## start Material supplied

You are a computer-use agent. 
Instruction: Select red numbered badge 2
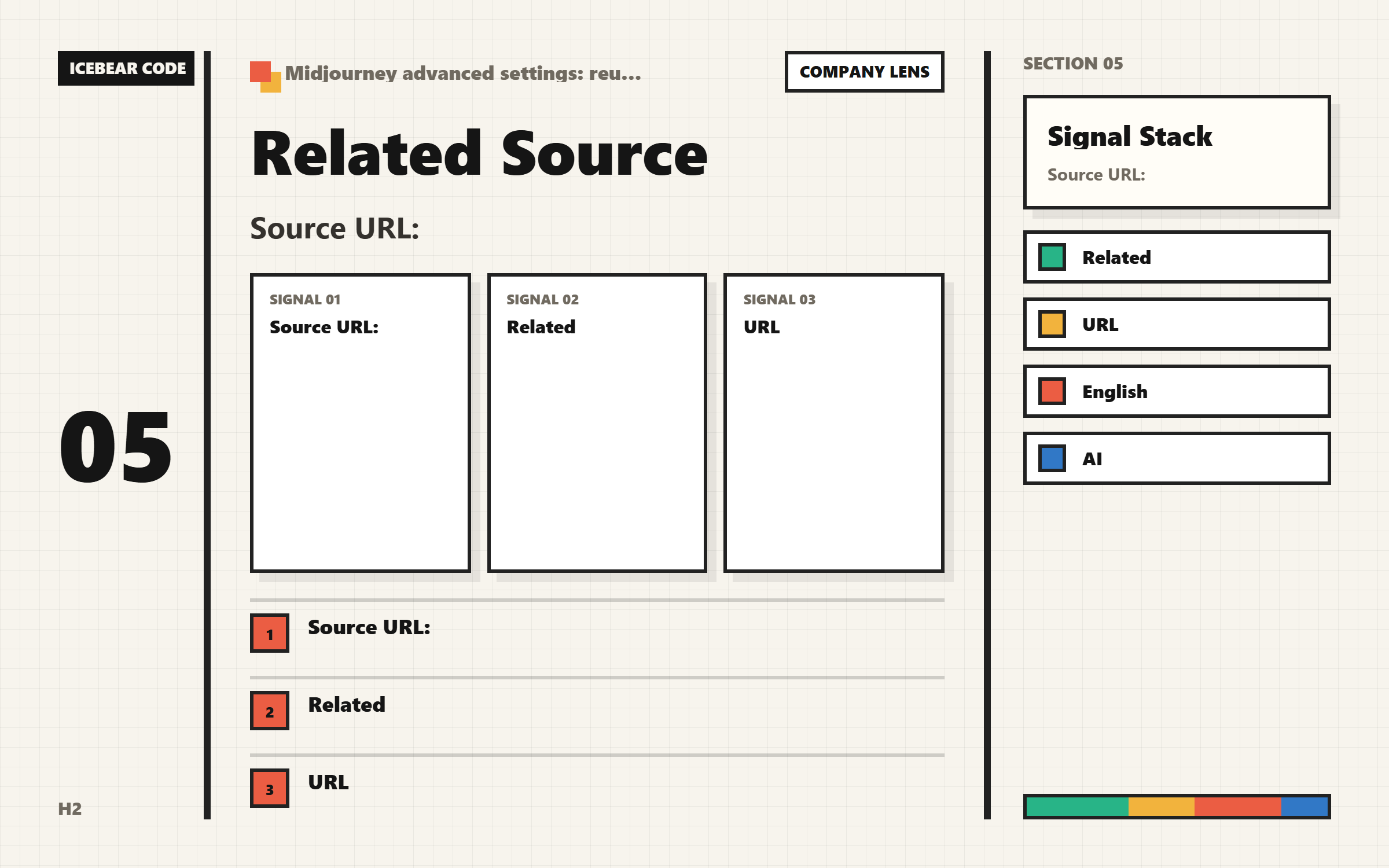coord(270,711)
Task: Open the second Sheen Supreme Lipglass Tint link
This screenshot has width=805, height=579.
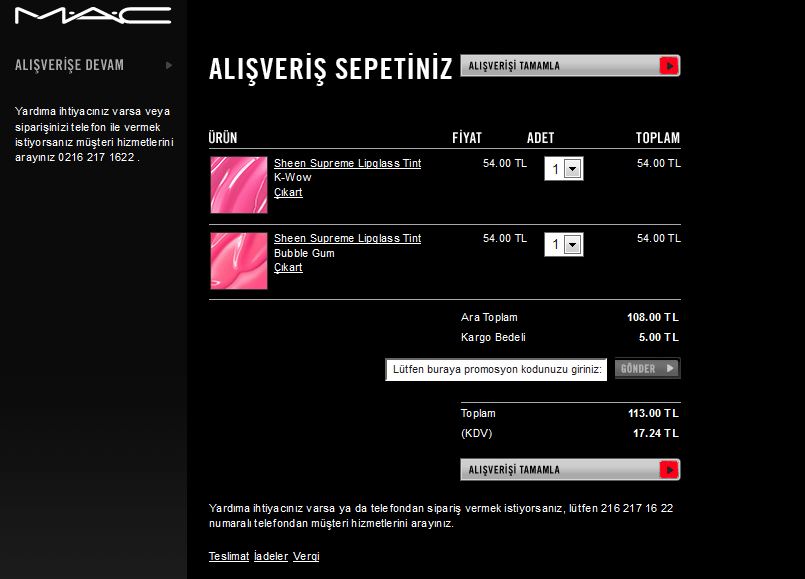Action: tap(348, 238)
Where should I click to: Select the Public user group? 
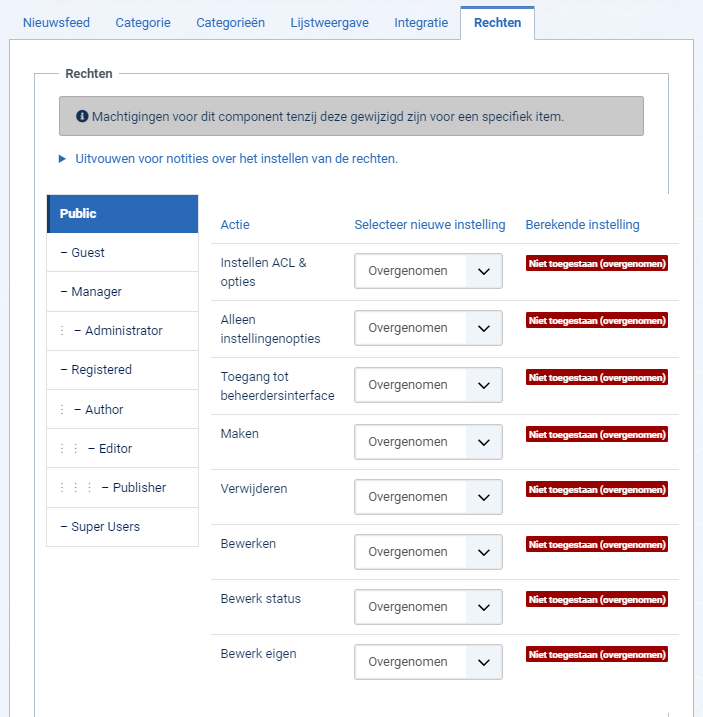point(123,214)
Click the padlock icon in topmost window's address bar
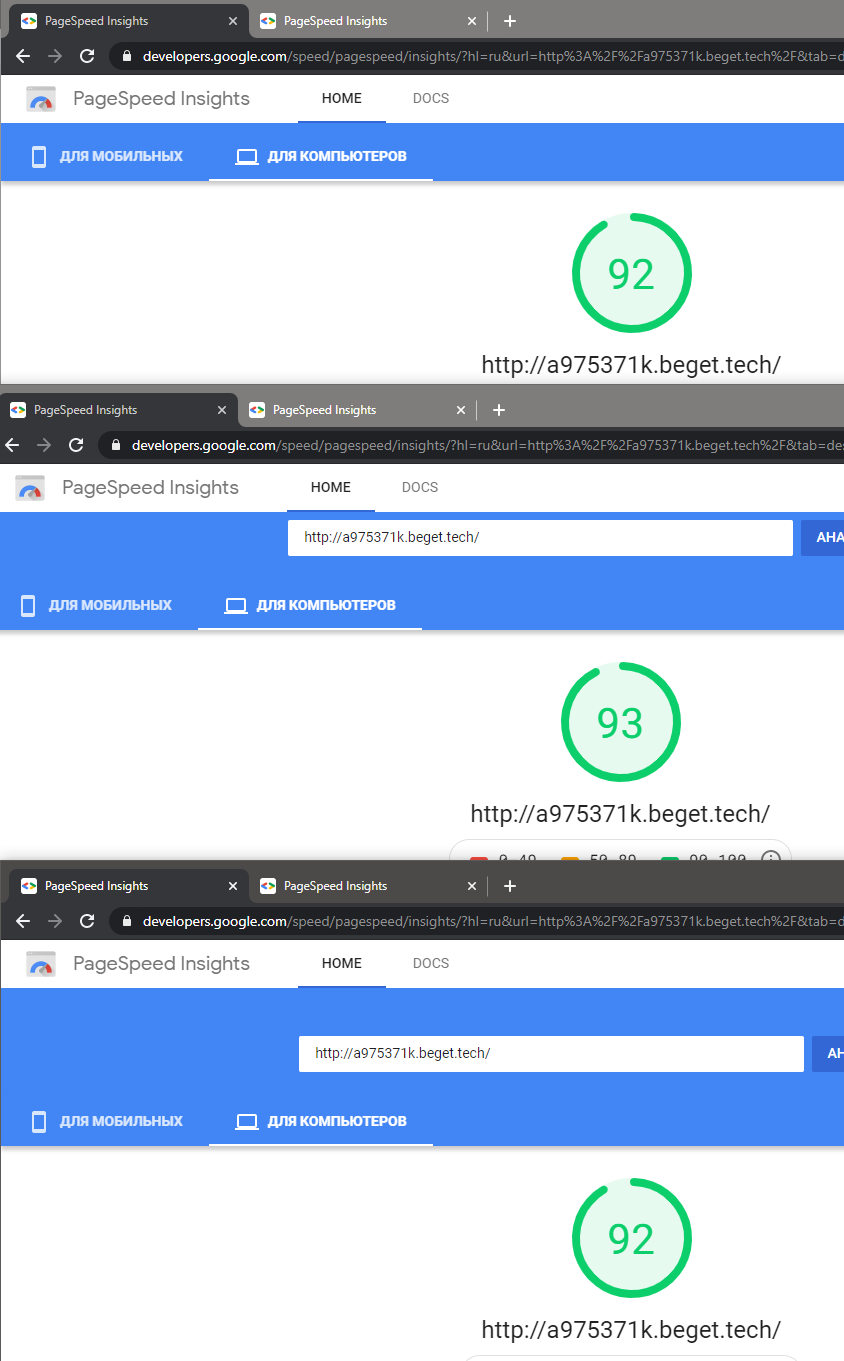The width and height of the screenshot is (844, 1361). [x=126, y=56]
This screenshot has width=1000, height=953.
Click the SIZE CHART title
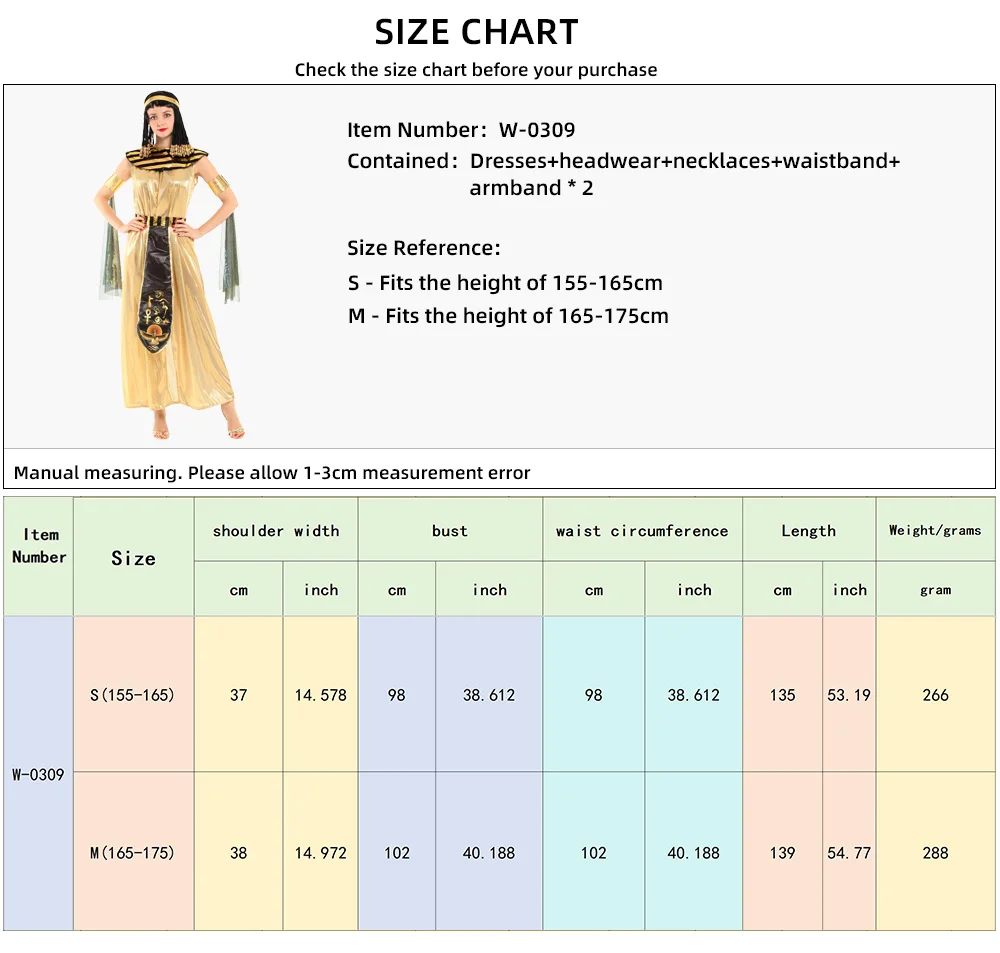pos(476,33)
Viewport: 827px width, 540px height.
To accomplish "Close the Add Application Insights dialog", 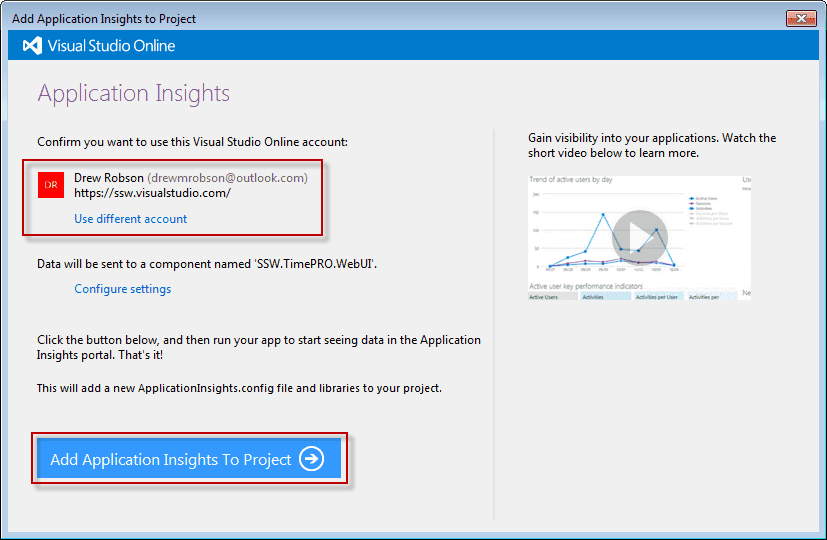I will [x=800, y=18].
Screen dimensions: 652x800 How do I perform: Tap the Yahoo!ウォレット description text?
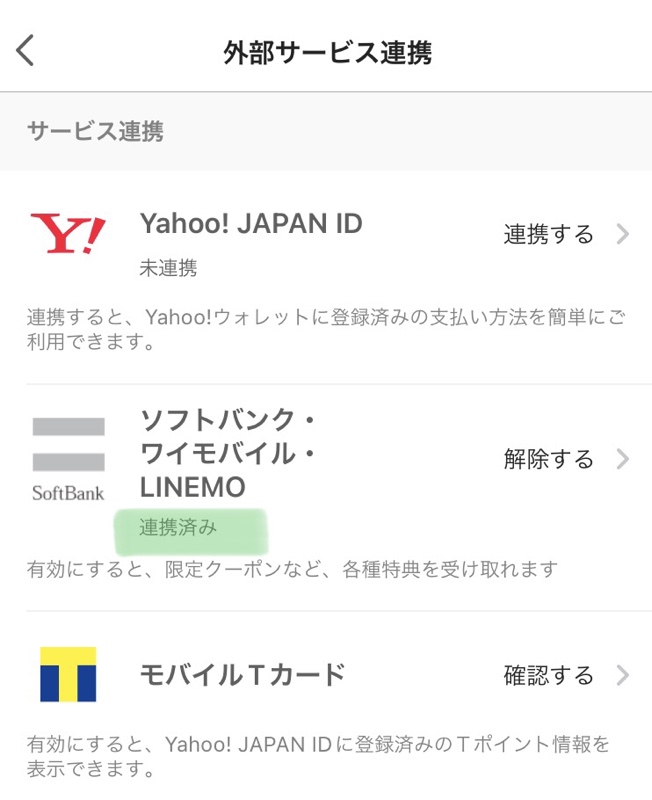[x=326, y=329]
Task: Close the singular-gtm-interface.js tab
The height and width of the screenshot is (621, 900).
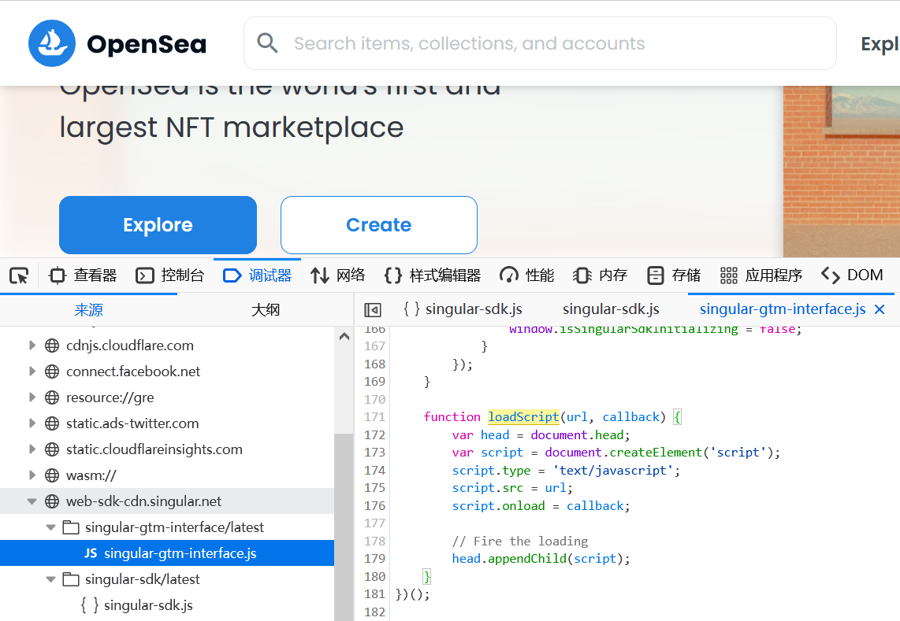Action: click(880, 310)
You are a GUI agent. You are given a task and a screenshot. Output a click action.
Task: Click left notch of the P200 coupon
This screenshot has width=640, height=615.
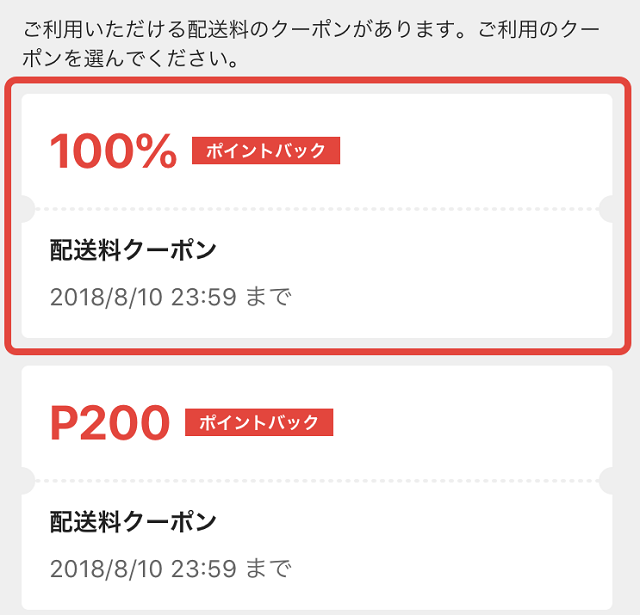28,481
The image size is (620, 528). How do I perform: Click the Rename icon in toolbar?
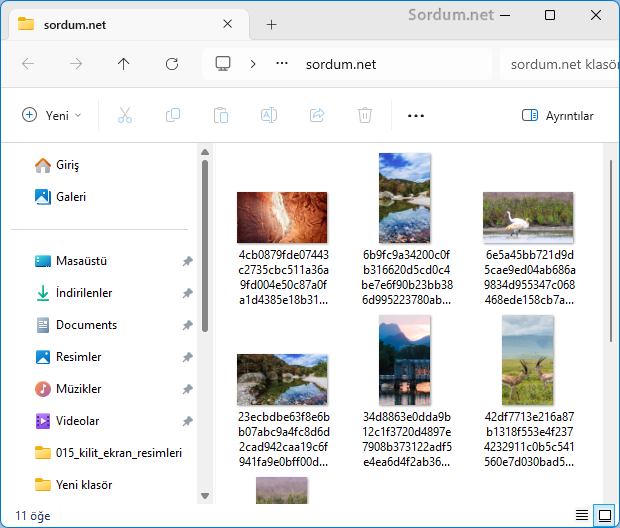(269, 115)
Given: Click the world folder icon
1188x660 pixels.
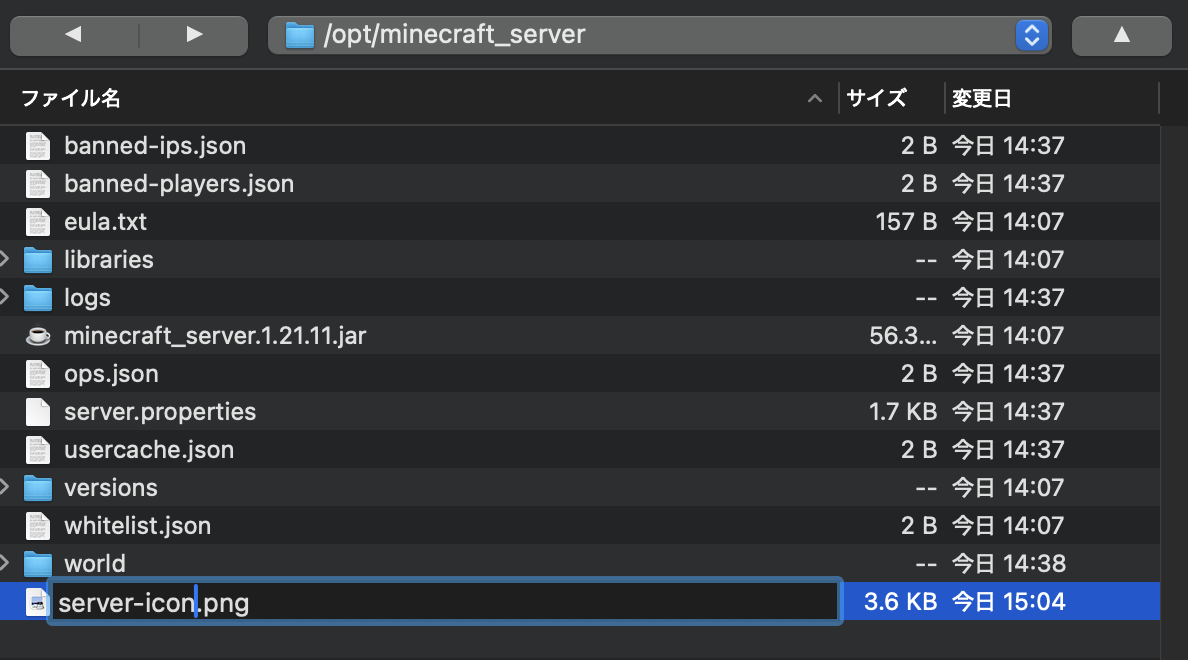Looking at the screenshot, I should coord(37,564).
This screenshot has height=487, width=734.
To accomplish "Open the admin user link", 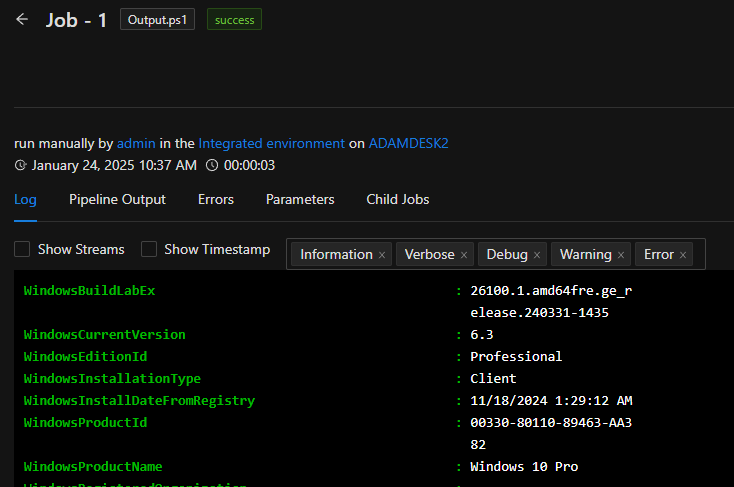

## end Material supplied

[Task description]: Edit the records starting at the line that contains "Given: Click the world folder icon" and continuing to the end of the records, changing "world" to "globe" and leaving everything else the same. Omit the pictures from your answer.

[Finished answer]:
Given: Click the globe folder icon
1188x660 pixels.
Looking at the screenshot, I should coord(37,564).
This screenshot has height=487, width=734.
To accomplish "Open the admin user link", 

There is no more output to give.